On the top of the structure were semicircular bronze ornaments worked a jour, that is, in open relief, without background, and crowned by the monogram of Christ. In the centre of the tabernacle and under the dome stood a bronze pine-cone. This fountain stood, not in the Piazza of St. Peters, but in the atrium, or the square portico, which stood in front and on the right hand of the old basilica.

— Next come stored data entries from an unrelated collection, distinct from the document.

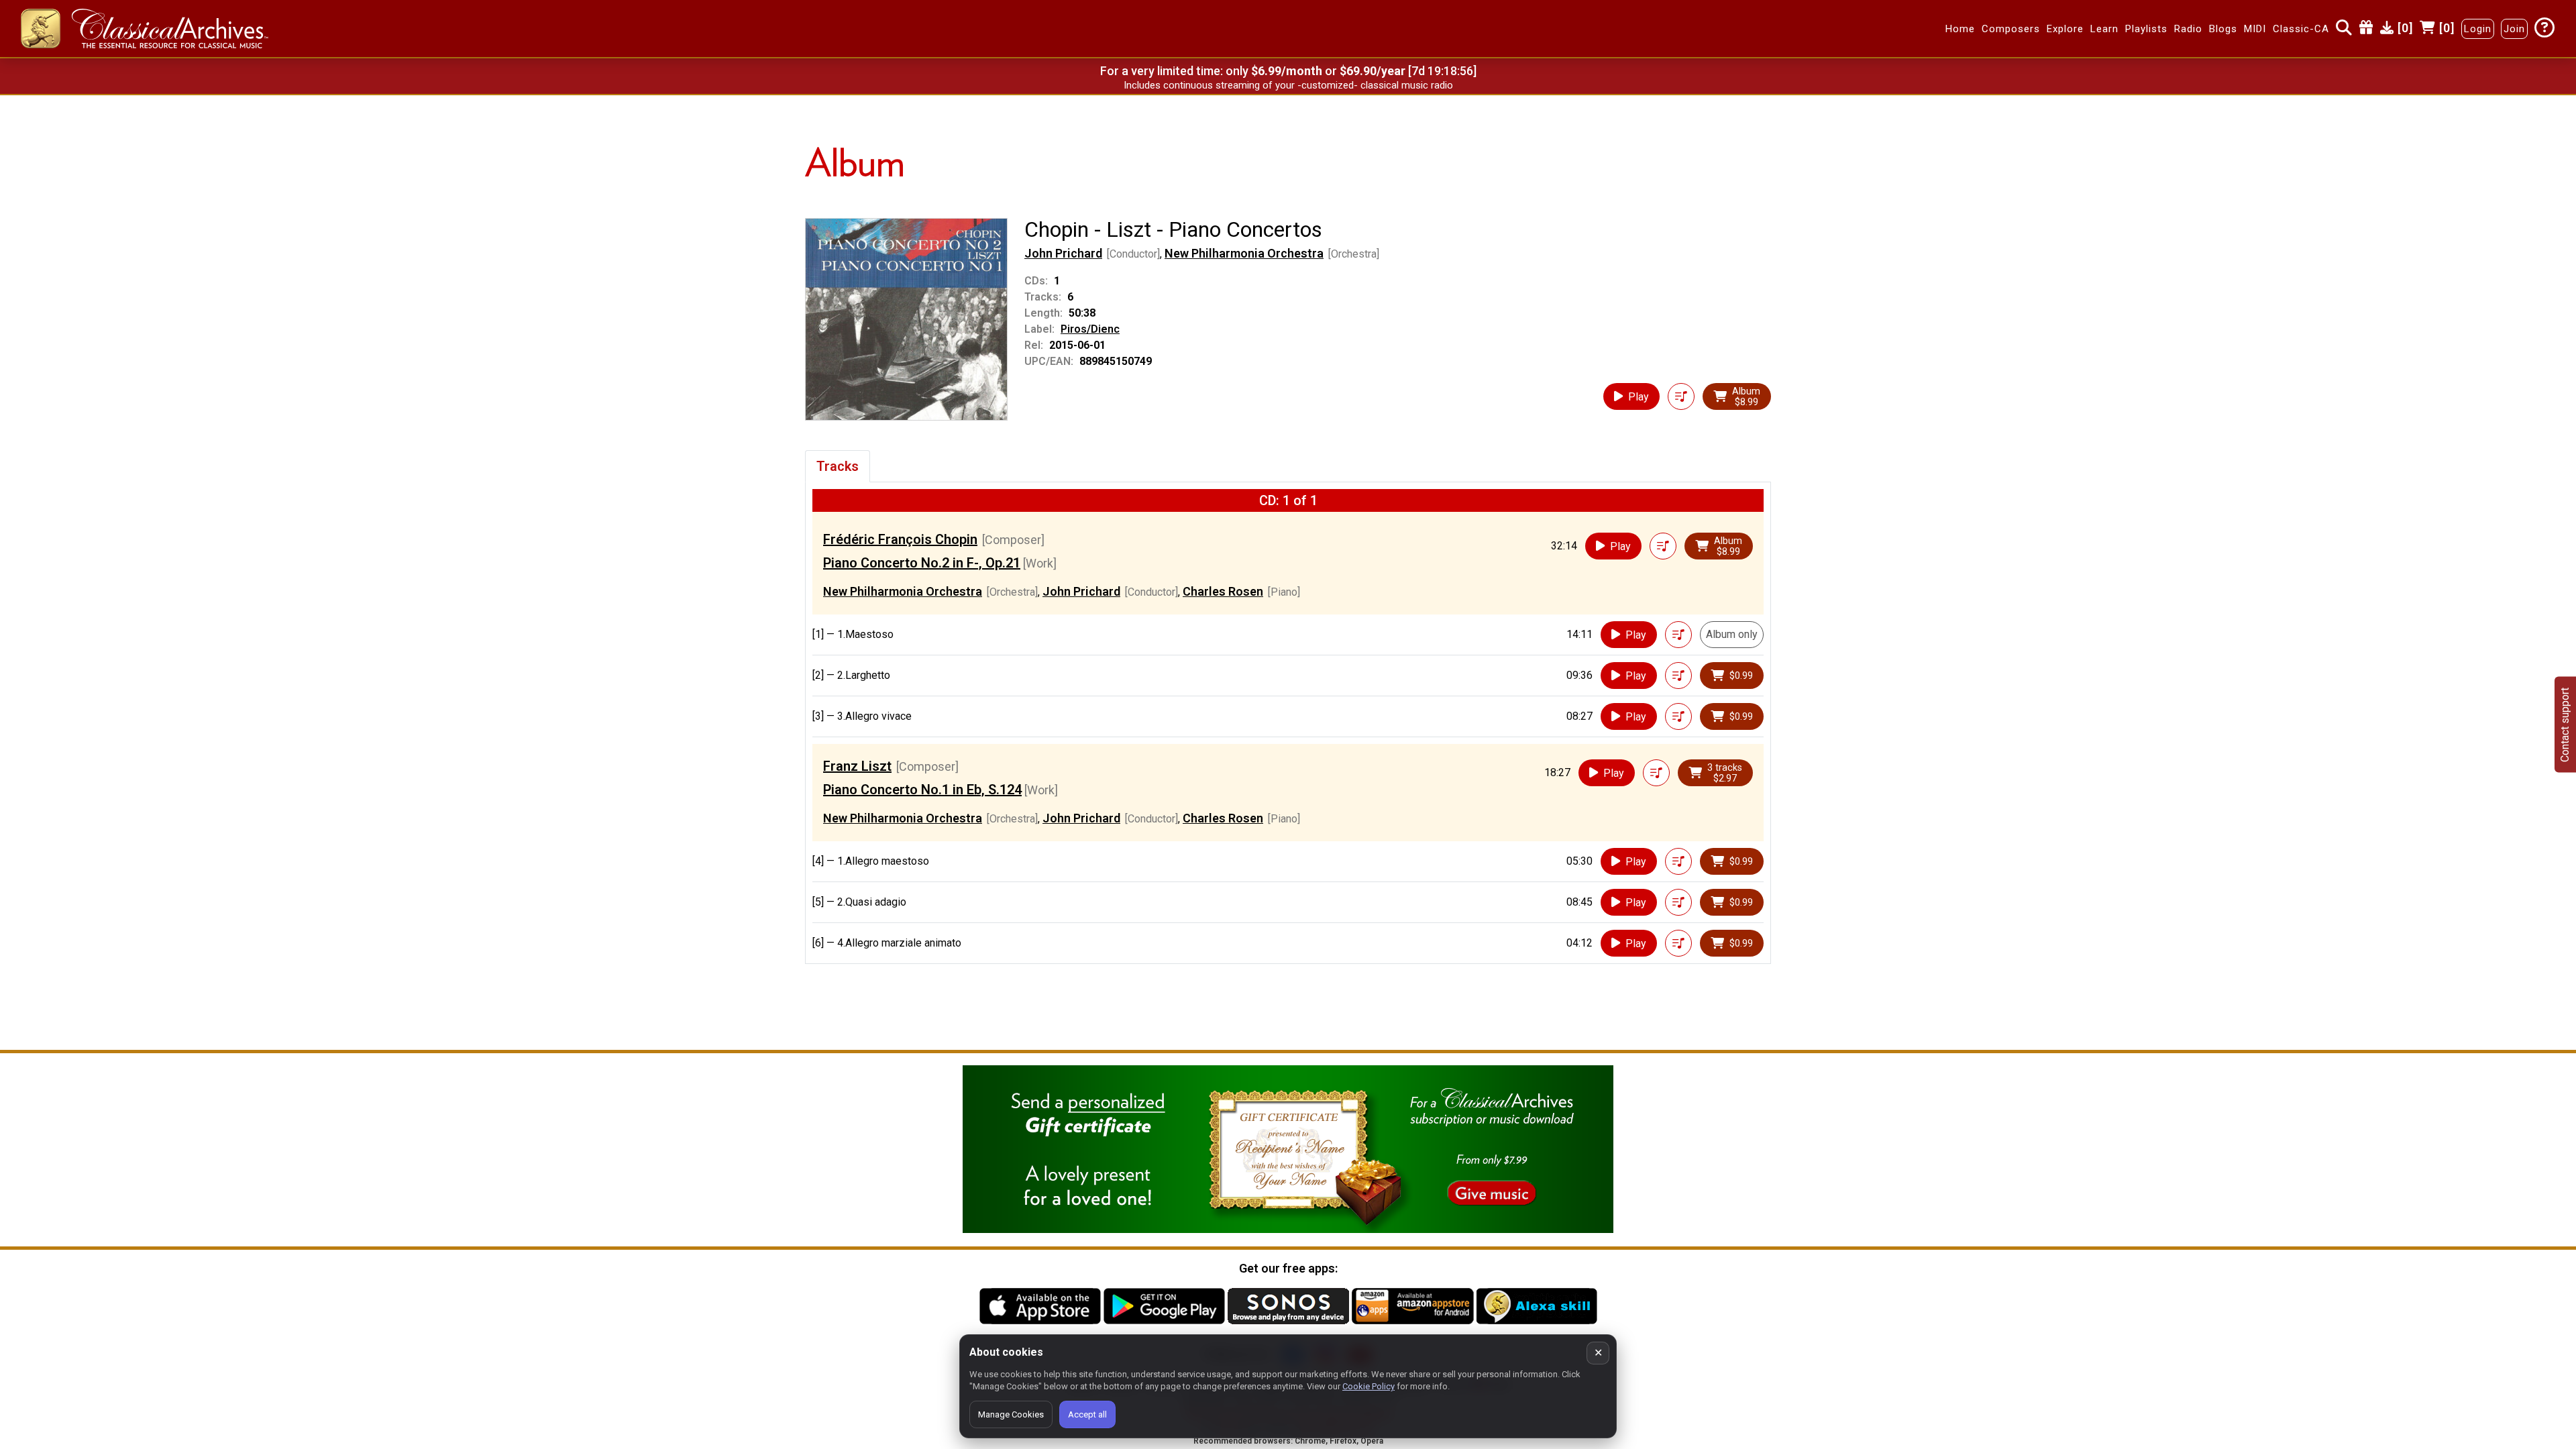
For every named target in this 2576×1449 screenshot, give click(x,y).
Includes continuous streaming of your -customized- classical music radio (1288, 85)
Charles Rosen (1223, 591)
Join (2514, 29)
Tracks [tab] (837, 466)
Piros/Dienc (1090, 329)
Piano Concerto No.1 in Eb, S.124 (922, 790)
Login (2477, 29)
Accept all (1087, 1414)
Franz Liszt (857, 766)
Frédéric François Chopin (900, 539)
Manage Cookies (1011, 1414)
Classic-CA (2301, 29)
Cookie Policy (1368, 1386)
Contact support (2565, 725)
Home (1960, 29)
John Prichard (1063, 253)
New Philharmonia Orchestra (1244, 253)
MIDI (2255, 29)
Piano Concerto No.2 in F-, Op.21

The history of the construction and destruction of this beautiful fountain of the dark ages is an excellent example of the artistic and architectural methods of those times. Arts and crafts had already sunk to so low a depth that there were no longer any men in Rome capable of casting or carving statues like those of former days, and marble had ceased to be imported into the city. Consequently all monuments or other artistic structures were made up of figures in marble or bronze, panels, columns, friezes, and similar decorations, stolen from the productions of the great days of the Empire. The Arch of Constantine, erected in 315, is composed to such an extent of columns and sculpture from a Triumphal Arch of Trajan that it was surnamed AEsops Crow; and the Column of Phocas (608), the last triumphal monument to be erected in imperial Rome, consists of a shaft and capital surmounted by a bronze figure, all taken from earlier as well as different structures. Pope Symmachus was only following the established methods when, to ornament his porphyry columns (themselves probably part of some classic temple), he took four of the golden peacocks which had been originally cast for a decoration to the railing of the walk surrounding the Tomb of Hadrian, and, furthermore, placed as the centrepiece a great pine-cone taken from the Baths of Agrippa. These pine-cones were a customary feature of the classic fountain, as the scales of the cone present natural and graceful outlets for the falling water. Symmachuss fountain was one of the beauties of Rome in the days when the great Gothic King Theodoric ruled and loved the city. Three hundred years later it captivated the fancy of Charlemagne, crowned Emperor in St. Peters on Christmas Day, 800; and the fountain afterward erected before his great cathedral at Aix is ornamented with a huge pine-cone like the one which he and his Franks had seen in the exquisite fountain of St. Peters.